Even though it is much more difficult for applicants to "game" the system to get extra term in post-1995 applications in the same way as before (i.e. by deliberately delaying the issuance of a continuation application as a patent), the courts, and the USPTO continue to apply the doctrine of ODP when they find that there is an unjustified extension of patent term. As discussed below, the Federal Circuit has clarified the contours of the ODP doctrine in two recently issued decision, however a key question regarding how the doctrine applies to parent-child ODP remains unsettled.
In Novartis AG v. Ezra Ventures LLC, No. 2017-2284 (Fed. Cir. Dec. 7, 2018), the Federal Circuit clarified that PTE is not an unjustified extension of term and that a patent with added term solely attributable to PTE would not be held invalid for ODP over a reference patent having an original expiration that was the same as, or later, then the PTE-extended patent’s original expiration.


Further, in Novartis Pharms. Corp. v. Breckenridge Pharm. Inc., Nos. 2017-2173, 2175-2180, 2182-2184 (Fed. Cir. Dec. 7, 2018), the Federal Circuit clarified that because the law for calculating patent term expiration dates changed on June 8, 1995, a later-filed, earlier-expiring, post-URAA patent cannot serve as a double patenting reference for an earlier-filed, later-expiring, pre-URAA patent.


However, one particular scenario where substantial uncertainty remains, is when two (or more) patents share the same priority, but the earlier-issued patent has more days of PTA. This is a common scenario and can happen, for example, when the earlier application was the subject of a successful appeal (which typically accrues significant PTA). Follow-on continuations are often granted much more quickly, and therefore have far less PTA, because they can rely on the rationale that supported allowance of the parent patent.

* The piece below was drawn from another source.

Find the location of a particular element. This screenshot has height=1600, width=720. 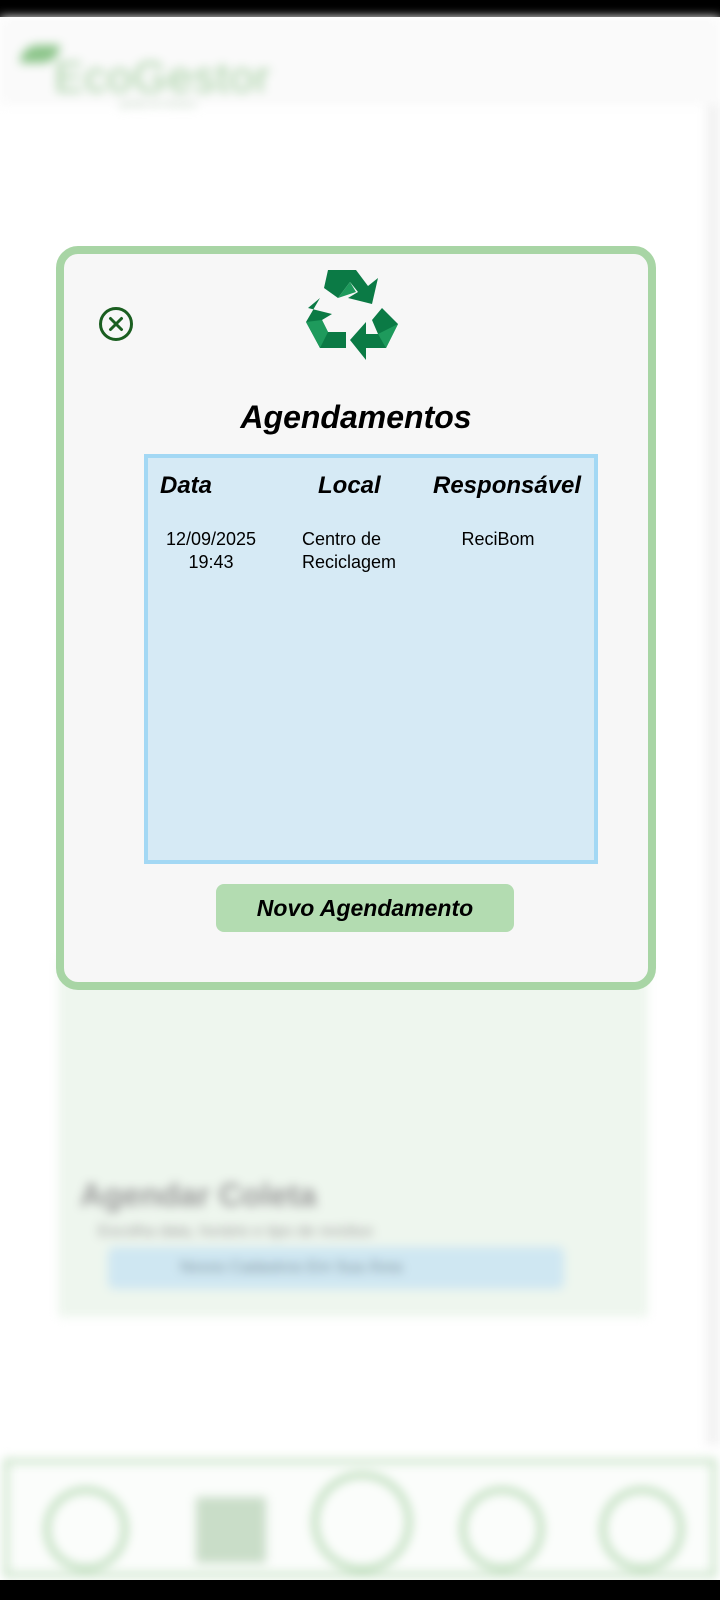

location-pin-icon is located at coordinates (642, 1529).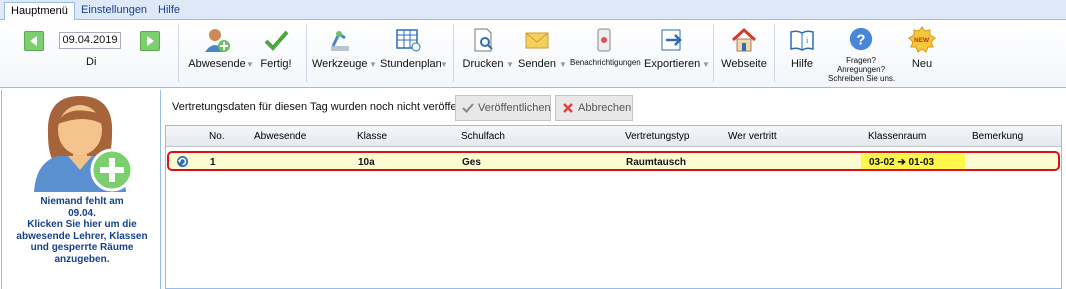  Describe the element at coordinates (182, 162) in the screenshot. I see `refresh-icon` at that location.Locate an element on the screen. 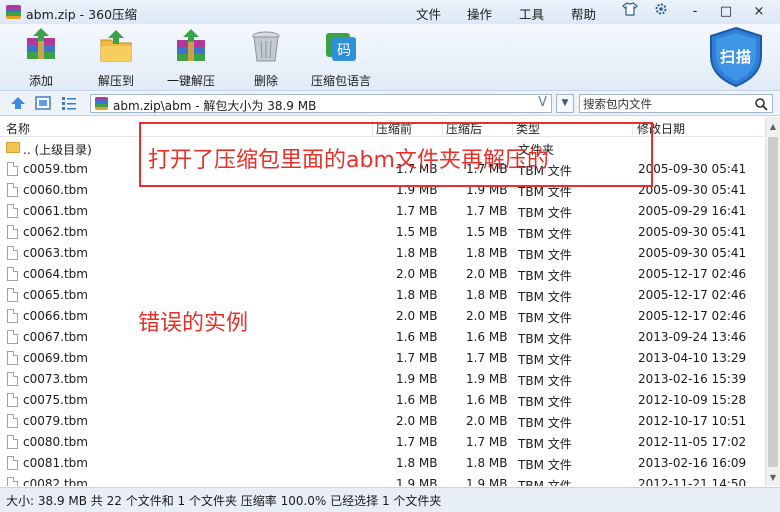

Since the patent term of the later-issued patent is shorter, a Terminal Disclaimer filed in the later-issued patent (over the term of the later-expiring earlier-issued patent) would not shorten its term. However, in Gilead Sciences, Inc. v. Natco Pharma Ltd., 753 F.3d 1208, 1217 (Fed. Cir. 2014), the Federal Circuit held that an earlier-issued, but later-expiring patent, could be held invalid for ODP in view of a later-issued, but earlier-expiring reference patent. In that case, the two patents in question were both filed after June 8, 1995 but did not share the same priority. Instead, the patents or patent applications had different earliest non-provisional filing dates and therefore different expected expiration dates. Although the Federal Circuit in Gilead qualified its holding as applying “under the circumstances of this case,” at least one District Court has extended Gilead's logic to the scenario outlined above, where an earlier-expiring child patent is used to shorten the term of a later-expiring parent patent. See Magna Electronics, Inc. v. TRW Automotive Holdings Corp., No. 1:12-cv-654; 1:13-cv-324 (Dec. 10, 2015). Since Magna and TRW settled their litigation, practitioners and patentees will have to wait for another case to determine whether the PTA of a parent patent can be eliminated by the application of ODP over an earlier-expiring child patent. Until then, applicants and practitioners need to be aware of the risk that the PTA of a parent patent can be eliminated by the application of ODP over an earlier-expiring child patent.